4982 sayılı Bilgi Edinme Yasası gereğince dilekçe verip masrafların hangi bütçeden karşılandığını sordum.
Bana verilen yazılı resmi cevapta; belediye bütçesinden harcama yapılmadığını, herkesin kendi masrafını kendisinin karşıladığını belirttiler.
Sevgili Okuyucularım,
Lütfen elinizi vicdanınıza koyun.
Bu 11-12 kişinin tamamı maaşlı çalışan insanlar.
Belediyenin işi için buradan kalkıp uçakla Brüksel’e gidecekler, orada bilmem kaç yıldızlı otellerde kalacaklar, yiyip içecekler, sonra ellerinde alışveriş paketleriyle uçağa binip geri gelecekler ve masrafları kendi ceplerinden karşılayacaklar.

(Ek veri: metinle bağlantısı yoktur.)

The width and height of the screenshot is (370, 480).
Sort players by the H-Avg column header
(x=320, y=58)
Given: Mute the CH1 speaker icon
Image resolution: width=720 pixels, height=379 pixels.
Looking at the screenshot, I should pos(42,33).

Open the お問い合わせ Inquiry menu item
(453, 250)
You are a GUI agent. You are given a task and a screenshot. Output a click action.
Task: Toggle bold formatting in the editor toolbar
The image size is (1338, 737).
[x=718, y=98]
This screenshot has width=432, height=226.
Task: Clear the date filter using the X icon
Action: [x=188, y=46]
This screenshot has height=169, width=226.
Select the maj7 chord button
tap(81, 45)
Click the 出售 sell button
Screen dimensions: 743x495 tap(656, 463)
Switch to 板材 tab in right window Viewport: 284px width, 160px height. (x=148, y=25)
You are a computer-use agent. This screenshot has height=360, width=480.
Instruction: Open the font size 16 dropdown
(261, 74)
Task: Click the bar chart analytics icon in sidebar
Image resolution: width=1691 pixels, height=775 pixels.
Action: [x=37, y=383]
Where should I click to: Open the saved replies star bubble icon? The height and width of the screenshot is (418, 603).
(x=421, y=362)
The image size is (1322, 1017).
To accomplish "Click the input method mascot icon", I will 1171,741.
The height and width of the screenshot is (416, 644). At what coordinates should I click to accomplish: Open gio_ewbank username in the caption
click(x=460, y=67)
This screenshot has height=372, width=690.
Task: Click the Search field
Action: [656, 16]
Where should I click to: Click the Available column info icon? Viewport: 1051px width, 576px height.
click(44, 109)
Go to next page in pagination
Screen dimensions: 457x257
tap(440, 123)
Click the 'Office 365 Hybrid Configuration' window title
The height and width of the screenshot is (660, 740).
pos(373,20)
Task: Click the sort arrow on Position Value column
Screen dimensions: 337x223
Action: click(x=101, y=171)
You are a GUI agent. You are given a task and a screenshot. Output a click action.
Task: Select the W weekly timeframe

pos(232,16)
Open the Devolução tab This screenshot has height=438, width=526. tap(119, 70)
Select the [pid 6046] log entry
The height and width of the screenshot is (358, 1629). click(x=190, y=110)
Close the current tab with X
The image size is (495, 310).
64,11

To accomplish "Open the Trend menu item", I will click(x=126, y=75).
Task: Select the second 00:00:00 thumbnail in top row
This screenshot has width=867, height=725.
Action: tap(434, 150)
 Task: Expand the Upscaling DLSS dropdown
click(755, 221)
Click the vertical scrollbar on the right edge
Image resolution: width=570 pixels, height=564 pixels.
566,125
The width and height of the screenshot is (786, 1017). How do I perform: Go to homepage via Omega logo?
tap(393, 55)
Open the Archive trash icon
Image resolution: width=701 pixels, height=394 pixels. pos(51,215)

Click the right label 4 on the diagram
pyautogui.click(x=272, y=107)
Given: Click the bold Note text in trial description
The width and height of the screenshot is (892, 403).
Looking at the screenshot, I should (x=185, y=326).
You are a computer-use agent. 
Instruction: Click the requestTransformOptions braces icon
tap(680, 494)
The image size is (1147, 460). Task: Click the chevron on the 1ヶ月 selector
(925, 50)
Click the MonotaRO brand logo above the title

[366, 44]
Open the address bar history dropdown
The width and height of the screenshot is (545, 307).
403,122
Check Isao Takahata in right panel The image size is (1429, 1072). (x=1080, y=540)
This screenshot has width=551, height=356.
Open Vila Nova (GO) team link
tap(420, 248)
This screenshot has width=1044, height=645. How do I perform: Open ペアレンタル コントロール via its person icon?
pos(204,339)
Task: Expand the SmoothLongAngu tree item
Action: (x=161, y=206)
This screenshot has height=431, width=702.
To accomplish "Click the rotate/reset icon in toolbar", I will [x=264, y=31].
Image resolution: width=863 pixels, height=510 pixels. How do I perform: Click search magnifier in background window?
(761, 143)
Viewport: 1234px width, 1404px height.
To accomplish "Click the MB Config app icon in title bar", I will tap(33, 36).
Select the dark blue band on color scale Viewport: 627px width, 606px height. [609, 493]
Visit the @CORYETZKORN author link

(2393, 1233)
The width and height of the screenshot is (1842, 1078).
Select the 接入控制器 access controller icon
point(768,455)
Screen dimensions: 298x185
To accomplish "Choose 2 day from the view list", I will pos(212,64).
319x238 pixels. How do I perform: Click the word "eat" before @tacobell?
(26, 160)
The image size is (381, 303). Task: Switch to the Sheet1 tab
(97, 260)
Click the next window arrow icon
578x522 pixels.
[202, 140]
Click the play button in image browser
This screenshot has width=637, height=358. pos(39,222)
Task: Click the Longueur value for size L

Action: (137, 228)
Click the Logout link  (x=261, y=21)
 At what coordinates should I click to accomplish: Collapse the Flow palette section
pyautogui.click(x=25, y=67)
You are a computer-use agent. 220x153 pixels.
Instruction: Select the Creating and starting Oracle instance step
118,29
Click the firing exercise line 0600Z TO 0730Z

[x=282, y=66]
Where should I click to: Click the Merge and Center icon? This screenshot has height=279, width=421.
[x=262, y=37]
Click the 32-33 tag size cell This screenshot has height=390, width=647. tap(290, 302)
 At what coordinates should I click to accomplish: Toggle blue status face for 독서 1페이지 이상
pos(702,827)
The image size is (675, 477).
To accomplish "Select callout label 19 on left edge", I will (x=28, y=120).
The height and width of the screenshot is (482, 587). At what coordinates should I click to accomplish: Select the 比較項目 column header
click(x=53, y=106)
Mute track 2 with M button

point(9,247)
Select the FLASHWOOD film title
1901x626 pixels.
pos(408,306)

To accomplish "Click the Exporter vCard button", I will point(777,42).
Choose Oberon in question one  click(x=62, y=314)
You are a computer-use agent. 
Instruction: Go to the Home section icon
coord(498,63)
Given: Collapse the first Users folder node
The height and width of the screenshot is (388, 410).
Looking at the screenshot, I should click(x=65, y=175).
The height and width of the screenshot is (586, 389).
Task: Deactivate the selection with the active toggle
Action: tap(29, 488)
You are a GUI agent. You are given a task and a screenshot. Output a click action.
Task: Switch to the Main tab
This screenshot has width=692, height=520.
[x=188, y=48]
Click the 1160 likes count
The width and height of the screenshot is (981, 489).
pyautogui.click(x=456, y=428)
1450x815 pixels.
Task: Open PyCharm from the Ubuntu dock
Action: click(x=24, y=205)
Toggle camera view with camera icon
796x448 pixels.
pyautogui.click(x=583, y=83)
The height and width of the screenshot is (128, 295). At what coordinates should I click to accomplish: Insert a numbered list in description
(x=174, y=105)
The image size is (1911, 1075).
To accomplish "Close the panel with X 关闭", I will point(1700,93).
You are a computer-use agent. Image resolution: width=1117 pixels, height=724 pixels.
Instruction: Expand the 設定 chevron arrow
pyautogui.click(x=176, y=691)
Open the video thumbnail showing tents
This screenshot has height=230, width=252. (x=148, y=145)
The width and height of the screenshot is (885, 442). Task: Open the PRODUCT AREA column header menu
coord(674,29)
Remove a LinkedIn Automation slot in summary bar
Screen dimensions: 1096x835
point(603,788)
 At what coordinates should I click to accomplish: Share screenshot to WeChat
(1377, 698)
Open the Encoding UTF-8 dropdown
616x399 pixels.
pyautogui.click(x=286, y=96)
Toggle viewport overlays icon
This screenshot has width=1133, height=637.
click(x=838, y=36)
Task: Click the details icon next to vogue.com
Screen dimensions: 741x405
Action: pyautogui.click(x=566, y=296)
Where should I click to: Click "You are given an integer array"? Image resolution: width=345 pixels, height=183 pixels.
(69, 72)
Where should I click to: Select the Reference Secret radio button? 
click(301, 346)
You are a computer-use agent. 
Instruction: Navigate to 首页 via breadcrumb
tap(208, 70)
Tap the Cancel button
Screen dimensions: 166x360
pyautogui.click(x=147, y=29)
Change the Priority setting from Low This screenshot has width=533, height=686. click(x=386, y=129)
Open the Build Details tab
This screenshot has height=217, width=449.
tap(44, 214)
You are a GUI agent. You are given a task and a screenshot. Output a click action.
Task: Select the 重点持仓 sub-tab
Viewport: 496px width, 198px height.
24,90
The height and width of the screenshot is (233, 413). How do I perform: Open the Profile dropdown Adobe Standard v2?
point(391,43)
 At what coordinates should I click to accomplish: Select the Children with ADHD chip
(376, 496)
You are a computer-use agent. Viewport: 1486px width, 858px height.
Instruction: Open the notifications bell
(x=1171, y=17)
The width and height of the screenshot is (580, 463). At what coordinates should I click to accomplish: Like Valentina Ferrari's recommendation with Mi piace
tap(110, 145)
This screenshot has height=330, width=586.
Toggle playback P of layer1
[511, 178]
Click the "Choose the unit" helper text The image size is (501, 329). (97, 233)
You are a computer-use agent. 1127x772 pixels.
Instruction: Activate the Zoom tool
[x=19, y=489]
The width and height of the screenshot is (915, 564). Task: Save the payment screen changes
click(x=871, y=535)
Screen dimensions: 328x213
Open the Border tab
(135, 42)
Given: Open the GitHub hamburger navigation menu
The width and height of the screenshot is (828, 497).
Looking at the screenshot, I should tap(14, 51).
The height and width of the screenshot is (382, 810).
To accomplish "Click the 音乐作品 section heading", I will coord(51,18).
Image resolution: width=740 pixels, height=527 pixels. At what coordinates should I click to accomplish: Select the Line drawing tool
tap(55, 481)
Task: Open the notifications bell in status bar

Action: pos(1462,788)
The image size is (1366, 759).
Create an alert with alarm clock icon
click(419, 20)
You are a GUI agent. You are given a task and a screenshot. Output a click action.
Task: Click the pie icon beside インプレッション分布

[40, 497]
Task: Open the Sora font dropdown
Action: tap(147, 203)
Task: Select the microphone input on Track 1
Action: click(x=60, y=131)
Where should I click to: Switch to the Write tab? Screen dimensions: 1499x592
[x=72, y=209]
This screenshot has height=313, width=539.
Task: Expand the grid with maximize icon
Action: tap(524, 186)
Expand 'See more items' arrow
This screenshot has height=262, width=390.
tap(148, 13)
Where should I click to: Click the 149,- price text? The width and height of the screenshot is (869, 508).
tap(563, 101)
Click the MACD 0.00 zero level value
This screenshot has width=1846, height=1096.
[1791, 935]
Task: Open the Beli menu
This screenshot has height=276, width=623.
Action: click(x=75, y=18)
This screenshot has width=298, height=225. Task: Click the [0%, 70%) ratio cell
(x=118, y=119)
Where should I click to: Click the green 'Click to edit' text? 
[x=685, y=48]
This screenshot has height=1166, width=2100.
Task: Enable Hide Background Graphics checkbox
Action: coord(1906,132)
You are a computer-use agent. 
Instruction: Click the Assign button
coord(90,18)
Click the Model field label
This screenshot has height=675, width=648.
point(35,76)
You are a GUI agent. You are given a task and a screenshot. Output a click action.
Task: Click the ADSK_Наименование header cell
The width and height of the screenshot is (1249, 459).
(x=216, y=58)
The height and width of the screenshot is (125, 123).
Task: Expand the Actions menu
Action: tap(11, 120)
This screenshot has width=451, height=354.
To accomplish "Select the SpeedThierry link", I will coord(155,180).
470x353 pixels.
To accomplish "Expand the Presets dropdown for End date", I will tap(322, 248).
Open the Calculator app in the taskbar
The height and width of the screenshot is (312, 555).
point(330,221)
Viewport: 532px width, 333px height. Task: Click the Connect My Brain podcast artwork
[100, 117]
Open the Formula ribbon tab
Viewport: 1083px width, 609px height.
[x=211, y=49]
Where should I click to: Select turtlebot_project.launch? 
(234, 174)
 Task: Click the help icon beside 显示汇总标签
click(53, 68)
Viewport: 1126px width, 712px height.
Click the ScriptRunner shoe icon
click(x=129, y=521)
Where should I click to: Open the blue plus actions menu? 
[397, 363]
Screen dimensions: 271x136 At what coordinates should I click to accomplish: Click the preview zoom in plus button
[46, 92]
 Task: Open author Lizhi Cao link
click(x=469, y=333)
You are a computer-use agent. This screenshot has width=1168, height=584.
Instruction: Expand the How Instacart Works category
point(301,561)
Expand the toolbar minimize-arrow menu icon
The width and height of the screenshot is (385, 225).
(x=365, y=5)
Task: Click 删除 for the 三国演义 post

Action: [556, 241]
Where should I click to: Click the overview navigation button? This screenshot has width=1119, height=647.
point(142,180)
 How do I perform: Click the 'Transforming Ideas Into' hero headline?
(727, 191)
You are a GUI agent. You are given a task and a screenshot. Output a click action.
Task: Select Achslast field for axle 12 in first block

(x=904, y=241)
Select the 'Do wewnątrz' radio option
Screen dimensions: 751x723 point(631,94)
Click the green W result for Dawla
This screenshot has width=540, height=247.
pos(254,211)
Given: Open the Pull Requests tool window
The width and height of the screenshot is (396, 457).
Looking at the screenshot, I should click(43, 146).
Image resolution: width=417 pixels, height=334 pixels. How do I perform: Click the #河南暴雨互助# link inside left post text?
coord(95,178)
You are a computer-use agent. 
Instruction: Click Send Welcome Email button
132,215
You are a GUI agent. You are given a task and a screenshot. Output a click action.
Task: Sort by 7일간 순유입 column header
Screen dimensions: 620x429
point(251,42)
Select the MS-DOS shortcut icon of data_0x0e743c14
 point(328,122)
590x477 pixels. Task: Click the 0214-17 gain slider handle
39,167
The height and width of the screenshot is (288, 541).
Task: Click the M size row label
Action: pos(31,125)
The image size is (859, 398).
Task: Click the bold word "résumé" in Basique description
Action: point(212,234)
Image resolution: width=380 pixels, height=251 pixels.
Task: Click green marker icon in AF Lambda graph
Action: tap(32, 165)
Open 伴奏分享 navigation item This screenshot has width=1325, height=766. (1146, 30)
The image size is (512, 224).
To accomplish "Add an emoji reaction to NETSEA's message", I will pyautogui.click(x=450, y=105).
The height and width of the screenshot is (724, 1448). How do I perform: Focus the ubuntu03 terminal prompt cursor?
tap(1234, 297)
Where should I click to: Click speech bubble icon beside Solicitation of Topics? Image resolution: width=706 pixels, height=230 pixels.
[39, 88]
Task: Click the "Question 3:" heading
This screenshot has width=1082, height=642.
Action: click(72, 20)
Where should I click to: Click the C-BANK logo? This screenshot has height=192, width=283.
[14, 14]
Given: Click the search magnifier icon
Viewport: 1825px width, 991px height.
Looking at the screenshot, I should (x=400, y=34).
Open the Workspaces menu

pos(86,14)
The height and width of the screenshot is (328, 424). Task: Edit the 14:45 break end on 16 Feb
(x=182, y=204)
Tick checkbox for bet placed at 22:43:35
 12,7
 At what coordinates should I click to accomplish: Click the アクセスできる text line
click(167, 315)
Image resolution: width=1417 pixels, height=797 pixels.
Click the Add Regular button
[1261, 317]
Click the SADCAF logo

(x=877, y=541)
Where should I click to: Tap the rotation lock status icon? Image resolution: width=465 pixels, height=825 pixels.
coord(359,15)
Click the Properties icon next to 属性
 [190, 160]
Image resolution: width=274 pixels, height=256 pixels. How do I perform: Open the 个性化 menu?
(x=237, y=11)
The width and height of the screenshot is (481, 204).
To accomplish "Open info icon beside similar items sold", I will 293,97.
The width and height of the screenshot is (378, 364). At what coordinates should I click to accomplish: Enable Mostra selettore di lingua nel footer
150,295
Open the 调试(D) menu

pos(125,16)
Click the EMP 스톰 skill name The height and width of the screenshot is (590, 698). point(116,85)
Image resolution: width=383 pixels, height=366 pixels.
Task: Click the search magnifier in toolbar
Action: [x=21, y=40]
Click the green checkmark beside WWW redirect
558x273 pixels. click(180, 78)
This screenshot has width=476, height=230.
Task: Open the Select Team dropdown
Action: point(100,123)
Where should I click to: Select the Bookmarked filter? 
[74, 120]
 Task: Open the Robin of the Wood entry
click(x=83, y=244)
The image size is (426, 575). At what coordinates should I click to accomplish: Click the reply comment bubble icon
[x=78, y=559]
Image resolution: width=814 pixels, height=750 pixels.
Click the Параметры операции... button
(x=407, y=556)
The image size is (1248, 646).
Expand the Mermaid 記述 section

Sabancı Holding’te çalışanlarda bu bolluk var mı acaba merak ediyorum.
Bu kişiler arasında belediyeye girmeden önceki hayatı ile belediyeye girdikten sonraki hayatı arasında gözle görünür derecede fark olanlar var.
Hiçbirimiz salak-aptal değiliz; bu yaşam düzeyi farkının belediyeden alınan maaş ile olabilmesi mümkün değil...
Ve ne ilginçtir ki bu yaşam düzeyi farkı sadece Özcan Işıklar ve Ömer Sebahattin Çetin’e yakın olan üç beş kişide gözleniyor.
Diğerlerinde gözlenmiyor...
Bu kişilerin isimlerini bir ara Yılmaz Kandemir de kamuoyu önünde dillendirmişti.
Kandemir; daha 4 yıl önce bu kişilerin ve yakınlarının kredi kart harcamalarının ve mal varlıklarının kontrol edilmesini önermişti.
Sevgili Silivrililer,
Artık açık açık "kral çıplak" demenin zamanı geldi.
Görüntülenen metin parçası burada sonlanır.